As far as SME server goes I am hoping to implement this primarily as a Squid Cache within a VM as we burn through 100+GB of data per month!

Just my $0.02 worth.
Bart.

*This is large by New Zealand standards but would probably be in the medium size in other parts of the world.

[slords]

Have the same setup with barracuda 400.

That is causing all kinds of bouncing due to your misconfigured SPF checking.  Please disable or fix.

[edb]

I'm curious to know what the Barracuda provides that SME server itself does not (or which they both provide, but Barracuda does better).

Hi Charlie,

I have to agree with BartManInNZ, the Barracuda is a very specialized device designed for only a single purpose and capable (in the case of my 400 model) of handling millions of messages per day with ease.
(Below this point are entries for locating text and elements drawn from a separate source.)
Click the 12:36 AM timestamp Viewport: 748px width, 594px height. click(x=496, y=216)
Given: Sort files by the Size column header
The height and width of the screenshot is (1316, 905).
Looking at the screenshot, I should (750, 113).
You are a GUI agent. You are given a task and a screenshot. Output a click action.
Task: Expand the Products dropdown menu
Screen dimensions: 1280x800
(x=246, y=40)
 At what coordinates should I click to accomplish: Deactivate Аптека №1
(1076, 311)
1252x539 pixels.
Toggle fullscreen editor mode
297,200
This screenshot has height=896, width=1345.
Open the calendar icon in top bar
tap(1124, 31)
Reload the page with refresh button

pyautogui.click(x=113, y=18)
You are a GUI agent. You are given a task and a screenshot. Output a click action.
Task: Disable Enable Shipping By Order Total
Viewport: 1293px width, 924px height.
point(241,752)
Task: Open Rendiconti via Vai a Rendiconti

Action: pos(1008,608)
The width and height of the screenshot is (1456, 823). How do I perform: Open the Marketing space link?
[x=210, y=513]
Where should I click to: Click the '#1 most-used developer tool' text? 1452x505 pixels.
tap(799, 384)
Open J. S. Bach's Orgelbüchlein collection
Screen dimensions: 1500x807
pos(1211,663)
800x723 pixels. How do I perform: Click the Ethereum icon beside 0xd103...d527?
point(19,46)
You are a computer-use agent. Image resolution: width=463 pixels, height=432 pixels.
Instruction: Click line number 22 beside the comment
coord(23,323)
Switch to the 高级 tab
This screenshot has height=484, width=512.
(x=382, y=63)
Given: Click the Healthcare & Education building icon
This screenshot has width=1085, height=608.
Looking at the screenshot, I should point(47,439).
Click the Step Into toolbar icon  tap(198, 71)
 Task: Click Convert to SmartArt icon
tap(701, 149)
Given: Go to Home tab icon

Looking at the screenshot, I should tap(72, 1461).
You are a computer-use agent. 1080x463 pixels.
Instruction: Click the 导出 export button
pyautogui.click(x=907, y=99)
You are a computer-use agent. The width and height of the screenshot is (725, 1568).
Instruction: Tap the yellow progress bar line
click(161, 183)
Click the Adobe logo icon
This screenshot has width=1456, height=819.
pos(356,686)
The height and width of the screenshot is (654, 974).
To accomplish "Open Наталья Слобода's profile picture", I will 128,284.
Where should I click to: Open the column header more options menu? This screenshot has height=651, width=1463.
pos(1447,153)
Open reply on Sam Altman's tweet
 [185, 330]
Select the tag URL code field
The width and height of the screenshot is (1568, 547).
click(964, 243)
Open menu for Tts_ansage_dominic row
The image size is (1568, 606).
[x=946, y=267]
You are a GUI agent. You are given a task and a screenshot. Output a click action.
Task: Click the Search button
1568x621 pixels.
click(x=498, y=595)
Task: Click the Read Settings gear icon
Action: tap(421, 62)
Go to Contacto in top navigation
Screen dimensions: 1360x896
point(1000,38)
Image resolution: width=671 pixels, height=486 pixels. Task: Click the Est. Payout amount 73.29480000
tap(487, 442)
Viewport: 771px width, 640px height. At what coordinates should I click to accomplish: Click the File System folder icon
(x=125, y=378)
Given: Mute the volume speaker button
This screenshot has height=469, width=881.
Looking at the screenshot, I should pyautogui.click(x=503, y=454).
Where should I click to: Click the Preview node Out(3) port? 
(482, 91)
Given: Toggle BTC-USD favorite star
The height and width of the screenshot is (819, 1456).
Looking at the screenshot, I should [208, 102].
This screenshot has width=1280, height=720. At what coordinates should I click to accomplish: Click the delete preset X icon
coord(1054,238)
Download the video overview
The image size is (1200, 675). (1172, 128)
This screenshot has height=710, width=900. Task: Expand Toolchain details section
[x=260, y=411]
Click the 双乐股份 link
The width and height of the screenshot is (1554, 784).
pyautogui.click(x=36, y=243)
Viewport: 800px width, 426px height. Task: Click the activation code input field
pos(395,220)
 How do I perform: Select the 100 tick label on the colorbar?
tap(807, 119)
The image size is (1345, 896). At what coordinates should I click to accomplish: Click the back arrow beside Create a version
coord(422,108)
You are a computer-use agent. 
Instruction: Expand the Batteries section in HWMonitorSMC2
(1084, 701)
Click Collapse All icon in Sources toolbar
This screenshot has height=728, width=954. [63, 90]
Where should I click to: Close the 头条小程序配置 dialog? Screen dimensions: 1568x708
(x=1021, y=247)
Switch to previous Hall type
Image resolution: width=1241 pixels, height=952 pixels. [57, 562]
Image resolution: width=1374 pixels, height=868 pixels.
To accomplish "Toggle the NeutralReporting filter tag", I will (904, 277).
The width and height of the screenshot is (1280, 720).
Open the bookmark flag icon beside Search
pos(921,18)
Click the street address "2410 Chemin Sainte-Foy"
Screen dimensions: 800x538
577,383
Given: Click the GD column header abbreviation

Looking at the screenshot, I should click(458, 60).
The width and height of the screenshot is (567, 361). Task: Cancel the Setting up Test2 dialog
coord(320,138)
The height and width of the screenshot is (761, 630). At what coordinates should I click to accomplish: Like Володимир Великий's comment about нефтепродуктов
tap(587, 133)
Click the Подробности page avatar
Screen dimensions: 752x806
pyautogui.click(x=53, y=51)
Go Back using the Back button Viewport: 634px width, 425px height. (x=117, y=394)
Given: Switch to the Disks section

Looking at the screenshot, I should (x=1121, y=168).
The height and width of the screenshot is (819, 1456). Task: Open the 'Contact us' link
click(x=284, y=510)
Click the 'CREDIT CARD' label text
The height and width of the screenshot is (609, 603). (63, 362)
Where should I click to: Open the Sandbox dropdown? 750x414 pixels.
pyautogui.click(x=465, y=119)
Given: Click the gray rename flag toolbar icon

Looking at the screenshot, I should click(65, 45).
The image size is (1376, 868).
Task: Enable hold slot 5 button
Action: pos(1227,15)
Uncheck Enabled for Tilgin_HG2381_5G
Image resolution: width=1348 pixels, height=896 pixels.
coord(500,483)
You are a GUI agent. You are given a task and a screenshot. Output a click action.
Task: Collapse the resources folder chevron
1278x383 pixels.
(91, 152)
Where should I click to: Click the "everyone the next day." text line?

Not to mention the fact that we have a zero SPAM environment now.
The Barracuda Spam Firewall protects your email server with twelve defense layers:
(it also has a nice Outlook plugin to be able to label a message as SPAM or not)

• Network Denial of Service Protection
• Rate Control
• IP Reputation Analysis
• Sender Authentication
• Recipient Verification
• Virus Scanning
• Policy (User-specified rules)
• Spam Fingerprint Check
• Intent Analysis
• Image Analysis
• Bayesian Analysis
• Rule-based Scoring

All this with a very simple and easy to use GUI, constant reliable updates that are updated on an hourly basis.
It is a set-it and forget-it solution. My Barracuda scrubs all email first and hands it over to the SME server for delivery to the users inbox.
I use SME as my main Mail and Web server and the Barracuda helps to take the load off of the SME server to allow it to do other tasks more effectively.
I just find it makes my life a whole lot easier too because it is a very reliable device and well ... just one less thing I have to worry about.

I used to rely solely on the SME server to provided my SPAM solution but found that it was really taxing on my server resources.
It's not that there is anything wrong with SME server, but just that it is a lot to expect from one server to handle everything.
I think that SME server is a wonderfull brainchild that has evolved to be a very easy to use and reliable solution for any Small to Medium business and it also has an absolutely great community of fellow users that is invaluable, unlike so many other distros.

I love SME but it is hard to beat an Enterprise device devoted solely to eliminating SPAM.

edb

[ltc6netspec]

Performing this with 61 primary and virtual domains

Barracuda doing LDAP authentication for primary and virtual domains

"If smeserver is behind a firewall first open port 389"

In Barracuda check on "Domains" Tab,
Then check on "edit LDAP" for the specific domain.

SETTINGS for LDAP queries:

LDAP Server:  IP address for sme server

Require SSL/TLS: should be "YES"

LDAP Filter: (|(mail=${recipient_local_part}@primary.domain))  **Change for your primary domain

LDAP Search Base: dc=primary,dc=domain   **Change for your primary domain

LDAP UID: uid

LDAP Primary Email Attribute: mail

Test with valid email address

Then

check box for:

Exchange Accelerator/LDAP Verification:

and press SAVE CHANGES button

There you go

[edb]

Excellent!!!!! 

Thanks for that nice piece of info ltc6netspec. It works a treat ... I struggled with that to no end.
The LDAP filter part is what I had problems with.

edb

[slords]

ltc6netspec fix your email.  You are bouncing all email:

<roearchivetest@mhs.org>:
64.107.96.18 does not like recipient.
Remote host said: 550-5.7.0 <roearchivetest@mhs.org>... This mail server uses an anti-spam technique called SPF.  SPF Records published by your
550-5.7.0 email provider indicate that you are not authorized to transmit email using this email address
550-5.7.0 from your current IP.  Your email has been rejected.   Please contact your domain administrator.
550-5.7.0 For more information about SPF please see: http://en.wikipedia.org/wiki/Sender_Policy_Framework
550 5.7.0 For more information about CIPAFilter please seee: http://www.cipafilter.com
Giving up on 64.107.96.18.

Because you are passing all email through some other hop you are destroying SPF.